Reforma trabalhista e saúde do trabalhador

A professora Vera Navarro, da USP em Ribeirão Preto, tratou dos efeitos sobre a saúde do trabalhador da reforma trabalhista aprovada pelo Congresso Nacional no ano passado. “É muito preocupante, em pleno século 21, ter que falar sobre trabalho escravo, trabalho infantil, aumento de jornada de trabalho, redução de intervalo de almoço, trabalho de gestantes e lactantes. Deveríamos estar pensando em ampliação de direitos, em redução da jornada de trabalho. Vivemos um quadro muito grave”, destacou.

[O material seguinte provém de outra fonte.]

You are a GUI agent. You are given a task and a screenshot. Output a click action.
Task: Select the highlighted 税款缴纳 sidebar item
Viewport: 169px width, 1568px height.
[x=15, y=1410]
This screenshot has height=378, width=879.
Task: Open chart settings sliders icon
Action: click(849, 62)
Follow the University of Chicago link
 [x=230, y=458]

Segundo Vera, a reforma trabalhista aprovada em 2017 representa o desmonte dos direitos trabalhistas, a destruição dos direitos do trabalho e da Justiça do Trabalho. “Ela alterou profundamente a CLT, abrange 121 dispositivos. Tem vários pontos da reforma que foram considerados inconstitucionais pelo Ministério Público do Trabalho”, destacou. “É bastante grave”, alertou Vera.

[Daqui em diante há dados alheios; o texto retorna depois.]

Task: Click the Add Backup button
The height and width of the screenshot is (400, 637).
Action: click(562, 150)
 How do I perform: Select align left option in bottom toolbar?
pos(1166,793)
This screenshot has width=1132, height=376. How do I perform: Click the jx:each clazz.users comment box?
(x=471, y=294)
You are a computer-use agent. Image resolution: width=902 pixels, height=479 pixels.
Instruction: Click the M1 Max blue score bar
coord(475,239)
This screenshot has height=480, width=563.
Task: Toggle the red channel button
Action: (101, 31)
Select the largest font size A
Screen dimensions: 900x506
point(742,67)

A possibilidade de que o negociado prevaleça sobre o legislado, uma das mudanças centrais promovida pela reforma na legislação trabalhista, traz consequências graves para a saúde do trabalhador, segundo a pesquisadora da USP. “O que pode ser negociado? Férias, 13º, jornada de trabalho, por exemplo. Ora, férias são um direito, não podem ser negociadas, e além disso possuem uma característica terapêutica, a possibilidade do trabalhador descansar, de conviver socialmente com amigos e família. Há ainda a possibilidade de redução do intervalo de almoço de uma hora para meia hora. Intervalo de almoço é um período que se descansa, não é só pra comer”, apontou Vera. O trabalho intermitente, com a possibilidade de que sejam firmados contratos por hora trabalhada, foi outro aspecto nefasto da reforma trabalhista. “O trabalhador precisa ficar à disposição do empregador e só ganha pelas horas em que efetivamente trabalha. Além de não saber que horários terá que cumprir, não ter como planejar seus gastos, o trabalhador ainda tem que pagar multa de 50% do que iria ganhar caso não compareça para o trabalho. É um absurdo”, destacou a professora da USP, que lembrou ainda da possibilidade aberta pela reforma de que gestantes e lactantes trabalhem em locais insalubres e a autorização para a terceirização de forma irrestrita. “Os efeitos disto serão nefastos. Todo o sistema trabalhista como a gente o conhece será desconstruído”, pontuou.